### Source text
- Born: 28 February 1995 (age 30) Sivas, Turkey
- Education: American Academy of Dramatic Arts
- Occupations: Actress; model;
- Years active: 2014–present
- Height: 1.77 m (5 ft 9.69 in)
- Beauty pageant titleholder
- Title: Miss Universe Turkey 2014
- Hair colour: Brown
- Eye colour: Brown
- Major competition(s): Miss Universe Turkey 2014 (Winner) Miss Universe 2014 (Unplaced)

= Dilan Çiçek Deniz =

Turkish actress and model (born 1995)

Dilan Çiçek Deniz (born 28 February 1995) is a Turkish actress, model and beauty pageant titleholder who was crowned Miss Universe Turkey 2014 and represented her country at the Miss Universe 2014 pageant.

== Life and career ==
She was born in 1995 in Sivas. Her parents are teachers. Her mother is Hale Temizyürek and her father is Orhan Deniz. She got three years of theater education at her high school. At the age of 15 she wrote a poetry book titled Güneşi Annem Sanırdım (lit. I thought the Sun was my mother) in Turkish. When she was 17, she joined a theater competition in her school and won an acting prize. She started with a tourism major at Ege University but soon changed her major to literature.

Dilan participated in 2014 Elidor Miss Turkey beauty competition and won second place. In the 2015 Miss universe pageant that took place in Miami she represented Turkey. In 2015 she acted as 'Ebru' in youth series "Tatlı Küçük Yalancılar" which adaptation of Pretty Little Liars. In that TV show she joined Bensu Soral, Şükrü Özyıldız, Alperen Duymaz, Beste Kökdemir, Büşra Develi, and Burak Deniz.

### Given material
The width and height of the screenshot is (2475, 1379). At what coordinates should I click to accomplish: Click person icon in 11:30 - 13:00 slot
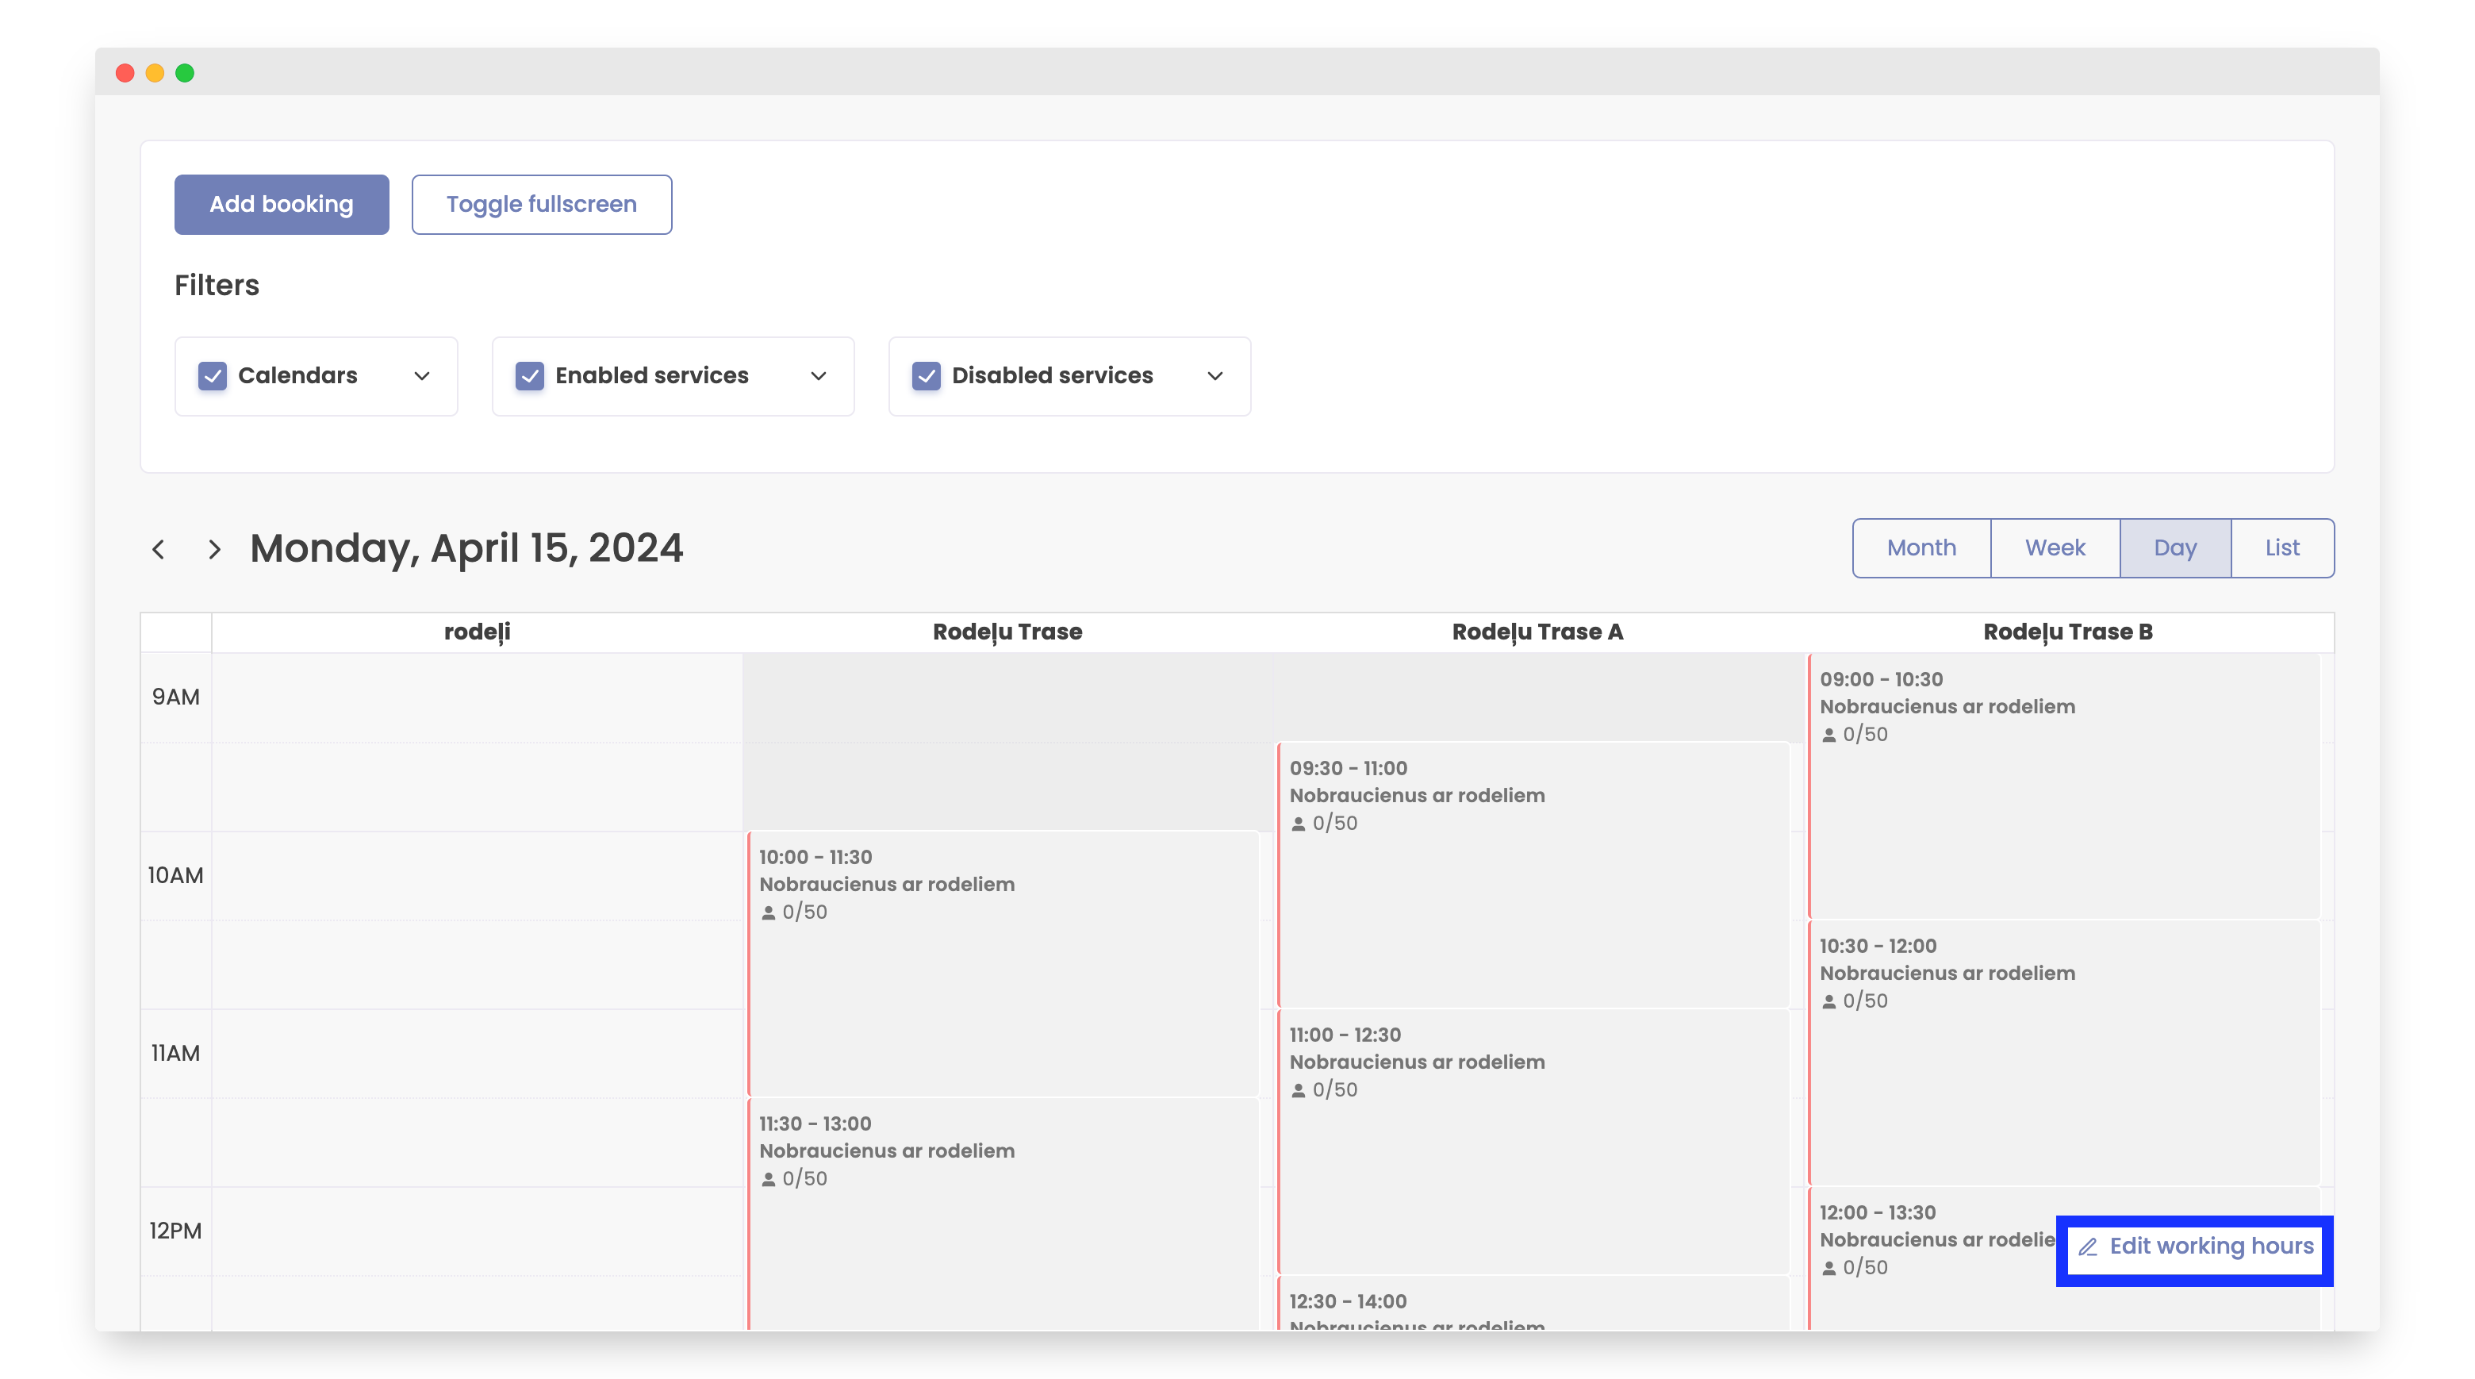[768, 1180]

### To do
- a) Name everyone the article on Dilan Çiçek Deniz says she joined in the cast of "Tatlı Küçük Yalancılar."
- b) Repeat word for word the passage of the article on Dilan Çiçek Deniz from "- Beauty pageant" to "model (born 1995)".
Nothing in the listing is needed here.

### Responses by task
- a) Bensu Soral, Şükrü Özyıldız, Alperen Duymaz, Beste Kökdemir, Büşra Develi, Burak Deniz

- b)
- Beauty pageant titleholder
- Title: Miss Universe Turkey 2014
- Hair colour: Brown
- Eye colour: Brown
- Major competition(s): Miss Universe Turkey 2014 (Winner) Miss Universe 2014 (Unplaced)

= Dilan Çiçek Deniz =

Turkish actress and model (born 1995)